2026 · 散文

老花镜

抽屉里那副老花镜,镜腿用胶布缠了好几圈,是外婆生前一直戴着的。

抽屉里那副老花镜,镜腿用胶布缠了好几圈,是外婆生前一直戴着的。镜片边缘已经磨花,度数也早就跟不上她后来的视力,可她总舍不得换新的,说"戴惯了,摘不下来"。

外婆用这副眼镜做过太多事:择菜、缝补、看信、纳鞋底。她戴上眼镜时总要先用衣角擦一擦镜片,动作缓慢又认真,仿佛这是一天里最郑重的仪式。我小时候总爱抢过来戴一戴,眼前的世界立刻晃得眩晕,逗得她直笑。

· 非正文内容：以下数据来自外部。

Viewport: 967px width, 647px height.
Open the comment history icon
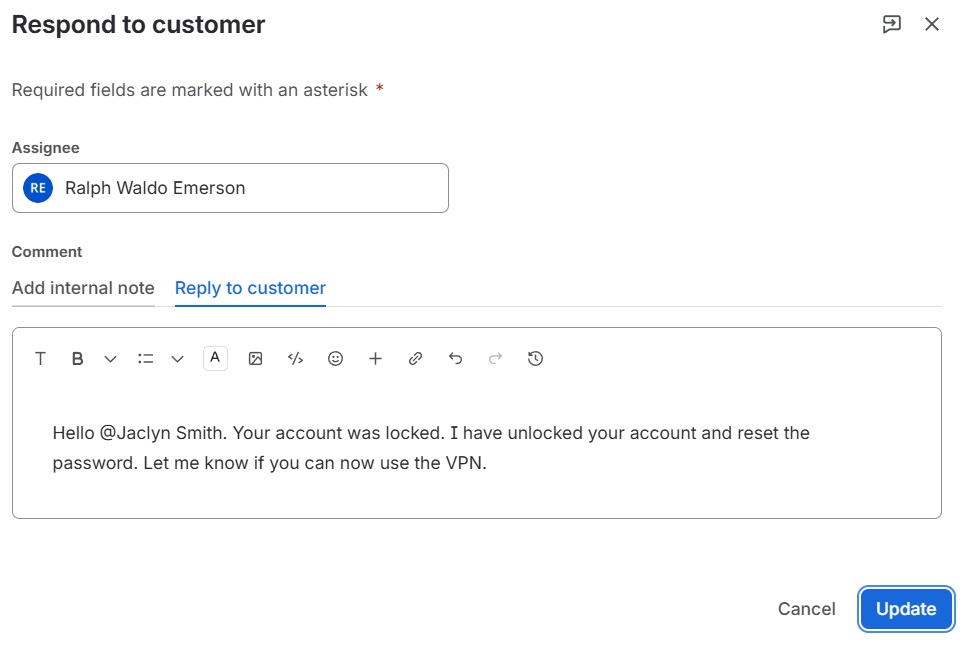click(x=535, y=358)

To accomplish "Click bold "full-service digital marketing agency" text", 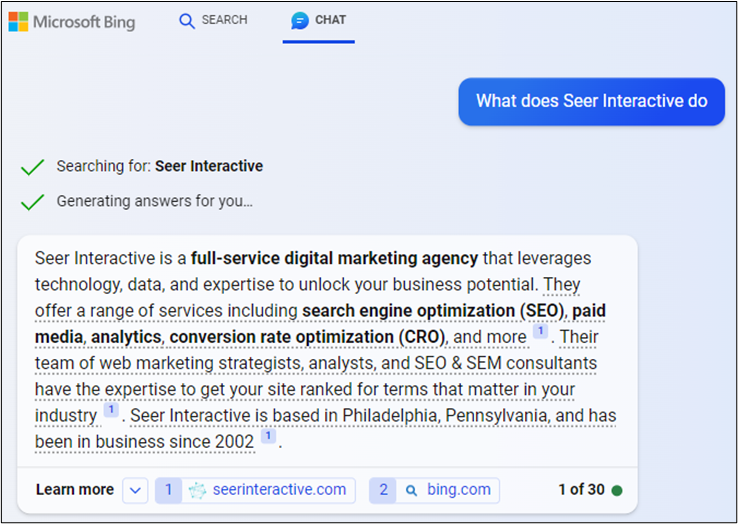I will tap(335, 258).
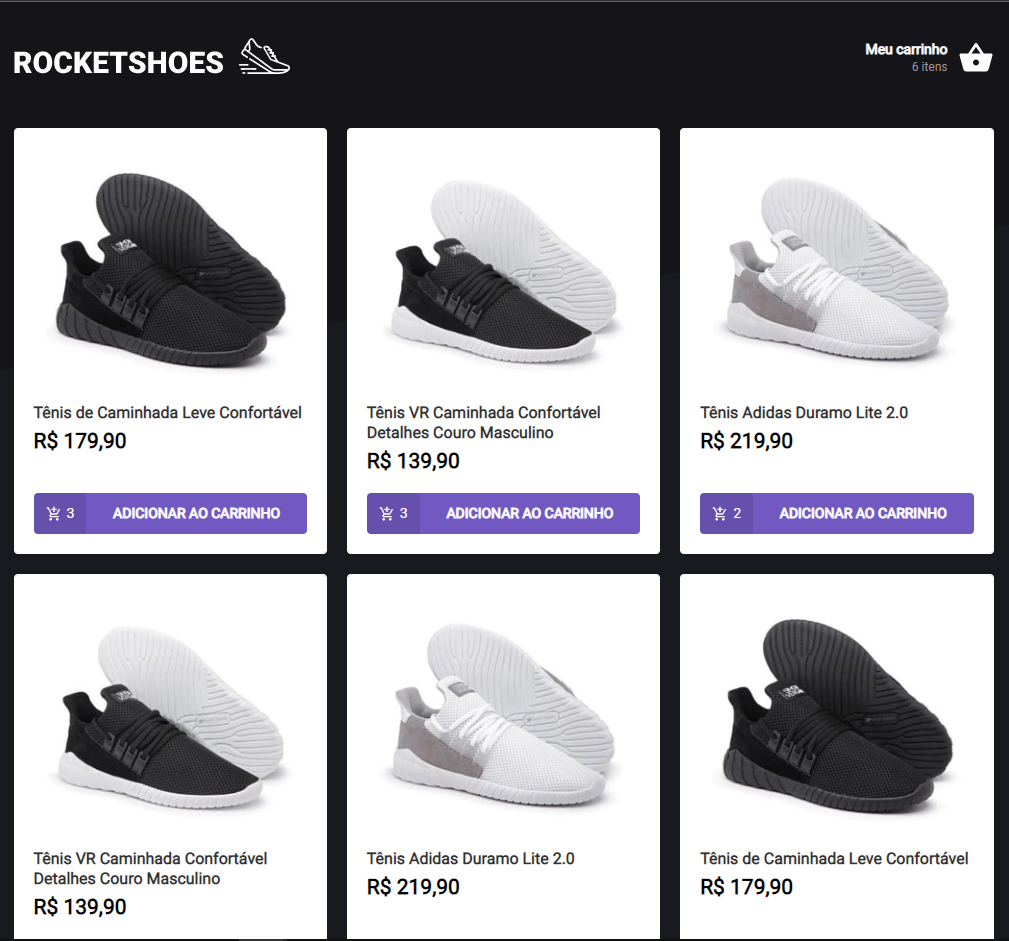Click the Tênis VR Caminhada Confortável product title
The height and width of the screenshot is (941, 1009).
coord(483,422)
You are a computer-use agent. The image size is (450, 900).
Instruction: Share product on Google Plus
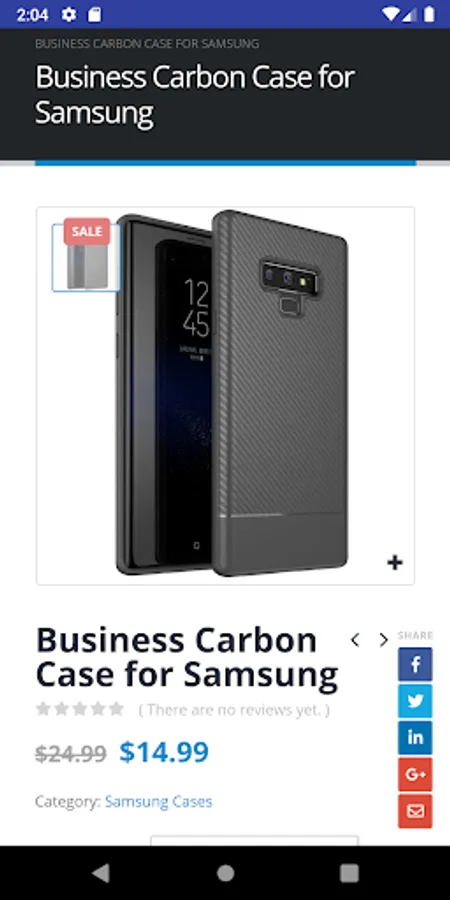tap(415, 774)
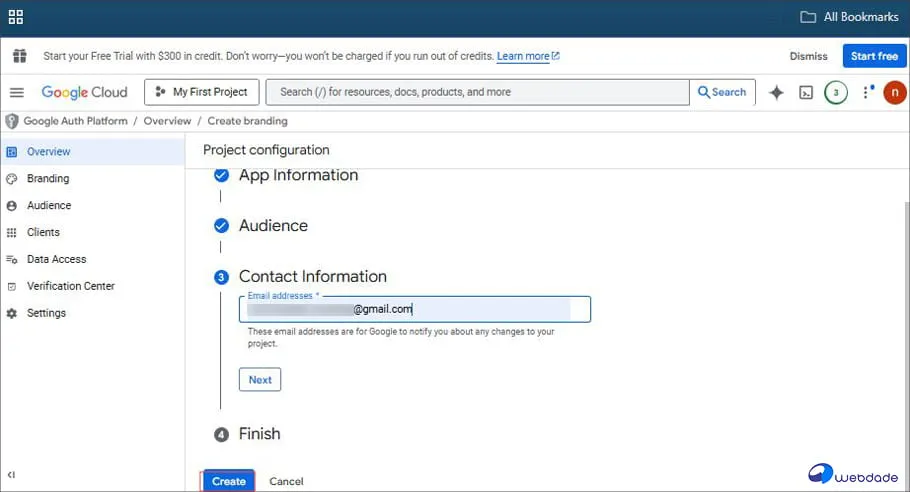
Task: Open browser apps grid icon
Action: point(16,17)
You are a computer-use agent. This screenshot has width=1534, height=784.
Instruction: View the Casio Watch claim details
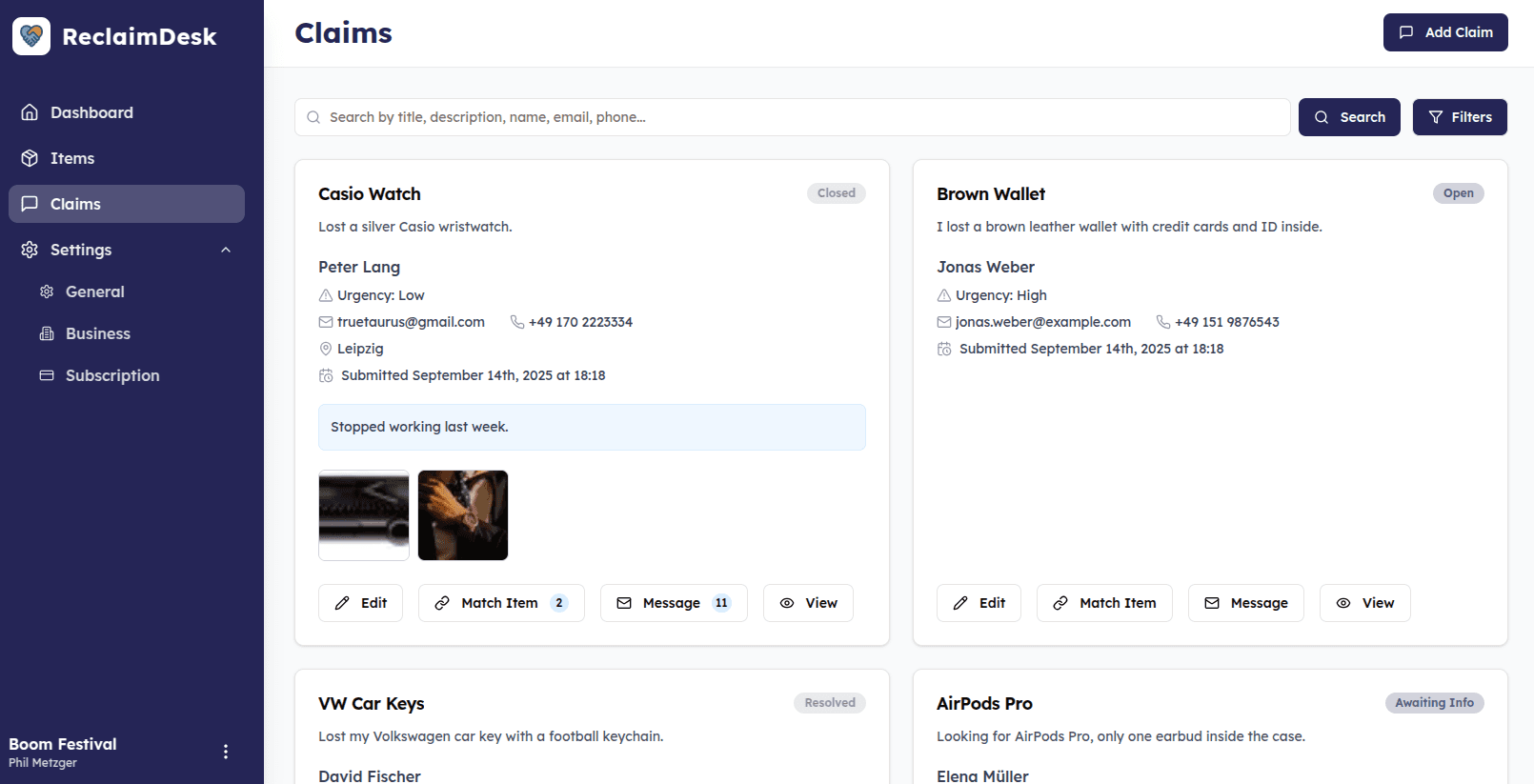click(x=808, y=603)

外婆晚年视力越来越差,家人劝她去配副新的、度数合适的眼镜,她却总说"再等等"。后来我们才知道,那副眼镜是外公生前给她买的最后一件东西,她舍不得的,从来不是眼镜本身。

外婆走后,整理遗物时,我在她的针线笸箩里发现了这副眼镜,镜腿的胶布已经缠了不知多少层。我戴上试了试,眼前一片模糊,却仿佛看清了另一样东西——原来有些"舍不得换",是把想念,悄悄地缠进了日常里。

如今这副老花镜被我收进了抽屉最上层,我不常拿出来,却总记得它在那儿。偶尔翻找东西碰见它,会停下来擦一擦镜片,像外婆当年那样,郑重地,替她多看一眼这个世界。